Foreign Portfolio Investors (FPI) flows into FAR securities was positive during the month at USD 945mn while the equity flows were negative to the tune of USD 9bn. The OIS curve reacted positively to the liquidity measures announced by RBI and the curve moved lower with the 1yr OIS moving lower by 4 bps to end the week at 6.33% while the 5yr OIS ended the week 5 bps lower at 6.08%. The OIS curve steepened during the month as the 1yr OIS is down 18 bps in the month while the 5yr OIS is lower by 12 bps. The steepening trend was seen in the G-sec curve also with benchmark 10yr bond moving lower by 6 bps during the month while the 30yr bond yield was higher by 1 bps during the month.

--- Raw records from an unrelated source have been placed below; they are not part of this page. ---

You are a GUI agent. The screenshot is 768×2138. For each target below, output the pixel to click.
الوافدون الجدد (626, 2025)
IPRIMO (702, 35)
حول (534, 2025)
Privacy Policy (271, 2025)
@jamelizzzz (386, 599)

Money market yields were also lower as the 3 month CD yields were lower by 10bp during the week reacting positively to the liquidity enhancing measure taken by RBI. 1yr CD yields were also lower by 8-10 bps during the week.
International Markets:
US bond yields remained rangebound and were lower on the back of relatively softer economic data with the Personal Consumption Expenditure (PCE) data coming in line with expectations. Advance GDP estimates for Q4 (QoQ) were marginally lower than expected at 2.30%. The Federal Open Market Committee (FOMC) meeting was on expected lines as the Fed held on to rates while signalling that they were not in a hurry to cut rates. US imposed tariffs on its three largest trading partners, Canada, Mexico, and China. The benchmark US 10yr Bond yield ended the week at 4.54%, down 8bps from last week closing of 4.62%. Yields elsewhere in the developed market space were also lower as European Central Bank (ECB) cut rates, though the narrative of higher for longer yields is taking hold in advanced economies on the back of various structural issues, especially concerning the huge amount of debt in advanced economies.